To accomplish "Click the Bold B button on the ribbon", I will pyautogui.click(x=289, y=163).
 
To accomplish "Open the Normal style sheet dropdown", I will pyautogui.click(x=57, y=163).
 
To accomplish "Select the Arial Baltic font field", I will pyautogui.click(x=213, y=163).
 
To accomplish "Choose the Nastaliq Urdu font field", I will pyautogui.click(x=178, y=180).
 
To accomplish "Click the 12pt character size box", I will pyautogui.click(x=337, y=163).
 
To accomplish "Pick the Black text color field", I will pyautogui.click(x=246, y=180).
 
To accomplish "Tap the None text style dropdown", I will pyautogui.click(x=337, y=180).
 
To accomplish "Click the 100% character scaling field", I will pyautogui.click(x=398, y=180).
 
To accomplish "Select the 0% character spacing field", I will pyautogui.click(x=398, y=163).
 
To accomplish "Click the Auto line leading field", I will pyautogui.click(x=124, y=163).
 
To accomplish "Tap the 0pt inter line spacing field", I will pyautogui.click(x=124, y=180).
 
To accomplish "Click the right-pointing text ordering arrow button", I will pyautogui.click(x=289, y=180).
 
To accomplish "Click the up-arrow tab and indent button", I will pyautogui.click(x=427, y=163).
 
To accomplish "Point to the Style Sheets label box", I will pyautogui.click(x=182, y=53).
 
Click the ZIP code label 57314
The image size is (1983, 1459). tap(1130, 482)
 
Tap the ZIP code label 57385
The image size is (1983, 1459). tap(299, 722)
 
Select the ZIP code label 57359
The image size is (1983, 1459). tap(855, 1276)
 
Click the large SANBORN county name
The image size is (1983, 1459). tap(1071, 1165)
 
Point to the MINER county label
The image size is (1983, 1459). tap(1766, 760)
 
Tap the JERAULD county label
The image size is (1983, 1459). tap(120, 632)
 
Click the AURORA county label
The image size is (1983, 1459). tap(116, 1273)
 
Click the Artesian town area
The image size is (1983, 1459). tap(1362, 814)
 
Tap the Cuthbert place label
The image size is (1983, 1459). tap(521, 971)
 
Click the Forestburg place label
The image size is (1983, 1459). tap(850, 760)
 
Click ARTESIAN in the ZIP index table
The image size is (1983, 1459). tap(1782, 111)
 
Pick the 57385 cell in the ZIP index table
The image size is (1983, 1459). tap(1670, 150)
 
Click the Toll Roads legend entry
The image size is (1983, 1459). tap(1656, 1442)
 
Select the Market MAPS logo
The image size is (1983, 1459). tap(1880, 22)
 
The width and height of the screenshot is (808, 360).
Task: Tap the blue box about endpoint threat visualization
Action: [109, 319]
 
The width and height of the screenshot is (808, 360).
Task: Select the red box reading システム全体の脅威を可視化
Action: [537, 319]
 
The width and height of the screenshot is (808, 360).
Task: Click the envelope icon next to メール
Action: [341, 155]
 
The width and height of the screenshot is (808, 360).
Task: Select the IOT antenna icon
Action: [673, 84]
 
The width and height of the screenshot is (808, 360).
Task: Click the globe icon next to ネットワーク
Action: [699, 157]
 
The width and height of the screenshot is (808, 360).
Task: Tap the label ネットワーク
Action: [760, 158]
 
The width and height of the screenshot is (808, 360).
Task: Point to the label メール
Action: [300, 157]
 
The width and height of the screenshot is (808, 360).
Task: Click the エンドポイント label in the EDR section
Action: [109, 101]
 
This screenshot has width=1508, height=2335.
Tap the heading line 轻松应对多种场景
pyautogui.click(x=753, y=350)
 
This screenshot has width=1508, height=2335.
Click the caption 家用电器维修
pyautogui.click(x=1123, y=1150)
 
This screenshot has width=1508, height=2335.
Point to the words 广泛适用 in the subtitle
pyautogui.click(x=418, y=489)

■ ■ ■ ■

**The request**
Set out every non-blank line of the items above as a Markdown table with the columns Row and Line, numbering the rows in order.

**Answer in full**
| Row | Line |
|---|---|
| 1 | To accomplish "Click the Bold B button on the ribbon", I will pyautogui.click(x=289, y=163). |
| 2 | To accomplish "Open the Normal style sheet dropdown", I will pyautogui.click(x=57, y=163). |
| 3 | To accomplish "Select the Arial Baltic font field", I will pyautogui.click(x=213, y=163). |
| 4 | To accomplish "Choose the Nastaliq Urdu font field", I will pyautogui.click(x=178, y=180). |
| 5 | To accomplish "Click the 12pt character size box", I will pyautogui.click(x=337, y=163). |
| 6 | To accomplish "Pick the Black text color field", I will pyautogui.click(x=246, y=180). |
| 7 | To accomplish "Tap the None text style dropdown", I will pyautogui.click(x=337, y=180). |
| 8 | To accomplish "Click the 100% character scaling field", I will pyautogui.click(x=398, y=180). |
| 9 | To accomplish "Select the 0% character spacing field", I will pyautogui.click(x=398, y=163). |
| 10 | To accomplish "Click the Auto line leading field", I will pyautogui.click(x=124, y=163). |
| 11 | To accomplish "Tap the 0pt inter line spacing field", I will pyautogui.click(x=124, y=180). |
| 12 | To accomplish "Click the right-pointing text ordering arrow button", I will pyautogui.click(x=289, y=180). |
| 13 | To accomplish "Click the up-arrow tab and indent button", I will pyautogui.click(x=427, y=163). |
| 14 | To accomplish "Point to the Style Sheets label box", I will pyautogui.click(x=182, y=53). |
| 15 | Click the ZIP code label 57314 |
| 16 | The image size is (1983, 1459). tap(1130, 482) |
| 17 | Tap the ZIP code label 57385 |
| 18 | The image size is (1983, 1459). tap(299, 722) |
| 19 | Select the ZIP code label 57359 |
| 20 | The image size is (1983, 1459). tap(855, 1276) |
| 21 | Click the large SANBORN county name |
| 22 | The image size is (1983, 1459). tap(1071, 1165) |
| 23 | Point to the MINER county label |
| 24 | The image size is (1983, 1459). tap(1766, 760) |
| 25 | Tap the JERAULD county label |
| 26 | The image size is (1983, 1459). tap(120, 632) |
| 27 | Click the AURORA county label |
| 28 | The image size is (1983, 1459). tap(116, 1273) |
| 29 | Click the Artesian town area |
| 30 | The image size is (1983, 1459). tap(1362, 814) |
| 31 | Tap the Cuthbert place label |
| 32 | The image size is (1983, 1459). tap(521, 971) |
| 33 | Click the Forestburg place label |
| 34 | The image size is (1983, 1459). tap(850, 760) |
| 35 | Click ARTESIAN in the ZIP index table |
| 36 | The image size is (1983, 1459). tap(1782, 111) |
| 37 | Pick the 57385 cell in the ZIP index table |
| 38 | The image size is (1983, 1459). tap(1670, 150) |
| 39 | Click the Toll Roads legend entry |
| 40 | The image size is (1983, 1459). tap(1656, 1442) |
| 41 | Select the Market MAPS logo |
| 42 | The image size is (1983, 1459). tap(1880, 22) |
| 43 | The width and height of the screenshot is (808, 360). |
| 44 | Task: Tap the blue box about endpoint threat visualization |
| 45 | Action: [109, 319] |
| 46 | The width and height of the screenshot is (808, 360). |
| 47 | Task: Select the red box reading システム全体の脅威を可視化 |
| 48 | Action: [537, 319] |
| 49 | The width and height of the screenshot is (808, 360). |
| 50 | Task: Click the envelope icon next to メール |
| 51 | Action: [341, 155] |
| 52 | The width and height of the screenshot is (808, 360). |
| 53 | Task: Select the IOT antenna icon |
| 54 | Action: [673, 84] |
| 55 | The width and height of the screenshot is (808, 360). |
| 56 | Task: Click the globe icon next to ネットワーク |
| 57 | Action: [699, 157] |
| 58 | The width and height of the screenshot is (808, 360). |
| 59 | Task: Tap the label ネットワーク |
| 60 | Action: [760, 158] |
| 61 | The width and height of the screenshot is (808, 360). |
| 62 | Task: Point to the label メール |
| 63 | Action: [300, 157] |
| 64 | The width and height of the screenshot is (808, 360). |
| 65 | Task: Click the エンドポイント label in the EDR section |
| 66 | Action: [109, 101] |
| 67 | This screenshot has width=1508, height=2335. |
| 68 | Tap the heading line 轻松应对多种场景 |
| 69 | pyautogui.click(x=753, y=350) |
| 70 | This screenshot has width=1508, height=2335. |
| 71 | Click the caption 家用电器维修 |
| 72 | pyautogui.click(x=1123, y=1150) |
| 73 | This screenshot has width=1508, height=2335. |
| 74 | Point to the words 广泛适用 in the subtitle |
| 75 | pyautogui.click(x=418, y=489) |